→ ФРАГМЕНТ ТЕКСТА
┌──
На хорошем английском со сладким французским акцентом Тарик рассказывает в вечернем телешоу о том, как модернизировать ислам, вывести мусульман из загонов национальных меньшинств и превратить в полноценных европейских граждан, чтобы их не боялись и они не пугались.

«Да, можно сказать, что я проповедую „вестернизацию“. Но я не отступаю от универсальных принципов своей религии. Я всего лишь стараюсь не смешивать ислам с традициями мусульманских стран».

Дедом Тарика Рамадана был знаменитый египтянин шейх Хасан аль-Банн, основатель реформистского движения «Братья-мусульмане» (1928), которое мечтало построить новый мир на постулатах шариата и, само того не желая, стало «матрицей» для современных исламских фундаменталистских течений. Отсюда вышли и «Аль-Каида» и ХАМАС.

Отец Тарика Рамадана Саид Рамадан занимался созданием исламских центров в Европе. Когда дед Тарика был убит (1949), а «Братья-мусульмане» запрещены в Египте (организацию обвинили в покушении на президента Насера), то отец Рамадана, заочно приговоренный к трем пожизненным заключениям по обвинению в измене родине, эмигрировал в Швейцарию. В 1962 году в Женеве родился Тарик.

Младший из шести детей в семье, Тарик был назван в честь арабского военачальника Тарика-ибн-Зияда, завоевавшего Испанию в 711 году. При этом сам Тарик Рамадан неоднократно отказывался от любого соотношения своего имени с деятельностью движения «Братьев-мусульман», хотя память деда чтит и пользуется его именем для установления контактов в исламском мире.

Самое удивительное, что при такой вовлеченности отца в политические исламские движения Тарику дали светское образование. Он учился в обыкновенной швейцарской школе, поступил в Женевский университет, где изучал философию, литературу и социологию. Параллельно много путешествовал: Латинская Америка, Индия, Африка, он даже провел один месяц с тибетским Далай-ламой. Прочитал полное собрание сочинений Достоевского и написал диплом о человеке, который сказал, что Бог умер, — о Фридрихе Ницше.

В интервью Рамадан часто рассказывает, что быть мусульманином в Европе во времена его молодости было тяжело.

«Чтобы оставаться „хорошим“ мусульманином в Европе, требовалось держаться за свои пакистанские или североафриканские корни. Для меня это представлялось большой сложностью».
└──
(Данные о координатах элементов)
┌──
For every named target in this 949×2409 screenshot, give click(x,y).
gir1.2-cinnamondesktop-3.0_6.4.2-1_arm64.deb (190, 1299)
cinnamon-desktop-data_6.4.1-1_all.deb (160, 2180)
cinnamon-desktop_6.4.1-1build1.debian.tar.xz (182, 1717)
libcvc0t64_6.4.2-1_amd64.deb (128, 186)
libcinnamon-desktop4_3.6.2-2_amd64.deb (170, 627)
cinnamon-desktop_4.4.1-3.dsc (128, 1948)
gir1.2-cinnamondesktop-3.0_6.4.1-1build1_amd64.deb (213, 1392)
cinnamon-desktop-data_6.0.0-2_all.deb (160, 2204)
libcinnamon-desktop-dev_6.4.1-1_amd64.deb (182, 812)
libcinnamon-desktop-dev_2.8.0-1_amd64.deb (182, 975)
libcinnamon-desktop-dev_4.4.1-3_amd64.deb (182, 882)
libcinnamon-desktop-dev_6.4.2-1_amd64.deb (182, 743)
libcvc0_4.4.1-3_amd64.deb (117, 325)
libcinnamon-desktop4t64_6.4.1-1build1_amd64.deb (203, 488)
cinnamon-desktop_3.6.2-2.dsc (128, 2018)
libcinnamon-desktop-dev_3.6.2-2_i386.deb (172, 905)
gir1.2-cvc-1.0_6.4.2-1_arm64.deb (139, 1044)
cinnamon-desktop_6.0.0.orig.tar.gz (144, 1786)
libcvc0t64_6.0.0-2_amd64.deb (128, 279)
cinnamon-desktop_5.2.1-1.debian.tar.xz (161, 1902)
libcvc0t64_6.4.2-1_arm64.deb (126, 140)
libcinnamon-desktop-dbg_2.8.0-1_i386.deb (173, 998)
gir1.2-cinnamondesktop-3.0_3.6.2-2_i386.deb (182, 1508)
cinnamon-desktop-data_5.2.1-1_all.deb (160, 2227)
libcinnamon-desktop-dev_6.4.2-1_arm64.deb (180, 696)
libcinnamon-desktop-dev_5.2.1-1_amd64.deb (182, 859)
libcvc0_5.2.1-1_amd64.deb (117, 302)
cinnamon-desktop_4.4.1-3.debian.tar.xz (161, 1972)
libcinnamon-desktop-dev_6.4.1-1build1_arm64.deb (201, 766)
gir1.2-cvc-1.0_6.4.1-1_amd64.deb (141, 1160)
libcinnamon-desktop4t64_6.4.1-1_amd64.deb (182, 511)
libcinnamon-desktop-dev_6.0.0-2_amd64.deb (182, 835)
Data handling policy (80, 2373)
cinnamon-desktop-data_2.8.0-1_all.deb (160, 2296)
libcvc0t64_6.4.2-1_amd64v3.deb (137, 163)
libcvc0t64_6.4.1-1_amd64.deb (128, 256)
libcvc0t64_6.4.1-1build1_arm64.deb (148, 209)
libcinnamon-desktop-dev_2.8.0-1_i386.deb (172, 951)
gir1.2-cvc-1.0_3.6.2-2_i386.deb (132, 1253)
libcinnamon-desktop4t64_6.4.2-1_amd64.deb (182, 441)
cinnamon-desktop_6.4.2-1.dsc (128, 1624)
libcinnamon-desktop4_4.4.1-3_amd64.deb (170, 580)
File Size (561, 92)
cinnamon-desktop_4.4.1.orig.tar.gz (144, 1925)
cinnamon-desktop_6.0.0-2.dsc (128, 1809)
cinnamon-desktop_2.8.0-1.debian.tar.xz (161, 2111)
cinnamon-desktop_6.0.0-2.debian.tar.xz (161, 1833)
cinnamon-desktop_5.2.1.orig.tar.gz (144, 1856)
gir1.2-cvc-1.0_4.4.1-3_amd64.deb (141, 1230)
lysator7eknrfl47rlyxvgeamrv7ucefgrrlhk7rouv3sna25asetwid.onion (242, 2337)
└──
→ ЧТО ТРЕБУЕТСЯ
Напишите продолжение текста о Тарике Рамадане, начиная сразу после последнего приведенного предложения. Материал здесь никакой роли не играет.

→ ОТВЕТ НА ЗАДАНИЕ
С одной стороны национализм, с другой стороны неприятие диаспорой. В 24 года он женился на швейцарской учительнице Изабель, с тех пор у них родилось четверо детей.

Жена приняла ислам, и семья переехала в Египет, где Тарик изучал философию в одном из самых древних и авторитетных исламских университетов мира Аль-Ажар в Каире. Тут-то Тарик и осознал, что ислам — его философия, но культурой он европеец. С тех пор, подобно дервишу, Рамадан кочует по всему миру, пропагандируя идею «вестернизации» ислама.

В своей книге «Мусульмане Запада и будущее ислама» (2004) Рамадан пишет, что светские ценности Европы согласуются с исламом: «свобода, к которой призывает европейская светская идеология, как принцип уже много веков назад утверждена в исламе», поэтому европейские мусульмане не должны замыкаться в своих гетто. Рожденные в Европе мусульмане должны получать европейское образование и участвовать в европейской общественно-политической жизни, чтобы содействовать распространению ислама. Несмотря на то что подобная открытость может привести к смешению культур, необходимо отличать историческую национальную культуру от вечной религии. Например, в Коране не сказано, что женщина должна молчать в тряпочку, просто так, к сожалению, принято в арабской традиционной культуре. Женщинам надо дать свободу и наложить мораторий на применение предусмотренных шариатом телесных наказаний.

«Арабская культура — это еще не культура ислама. Не бойтесь перестать быть арабами, бойтесь перестать быть мусульманами!»

Агентство Financial Times признало его книгу «Посланник: смысл и значения жизни Мухаммада» лучшей книгой 2007 года. В ней Рамадан описывает Мухаммада как доброго и мудрого человека, просветителя, прекрасного отца и мужа. Человека не меча, но мысли. То есть пытается донести до читателя, что если Мухаммад — символ ислама, то ислам — это религия любви и здравого смысла, а не войны и террора.

Вообще читать труды Рамадана не просто (он написал более 30 книг). Не просто потому, что бороться с зевотой нужно уже на десятой странице переливания из пустого в порожнее. Веселее смотреть его телепрепирания на youtube.com с президентом Николя Саркози. В целом, риторика Рамадана выглядит вполне безобидно, тем более удивляет количество его врагов.

В 1995-м Тарику Рамадану отказали во въезде во Францию (потом, правда, разрешили). Самыми жесткими противниками Рамадана на Западе являются как раз французские секуляристы, стремящиеся ограничить возрастающее влияние мусульман в стране. (Франции в ближайшее время грозит стать первой по численности мусульман европейской страной.) Его обвиняли в связях с «Аль-Каидой». Журналистка Каролин Фурест написала злобную книгу об исламской угрозе под названием «Брат Тарик».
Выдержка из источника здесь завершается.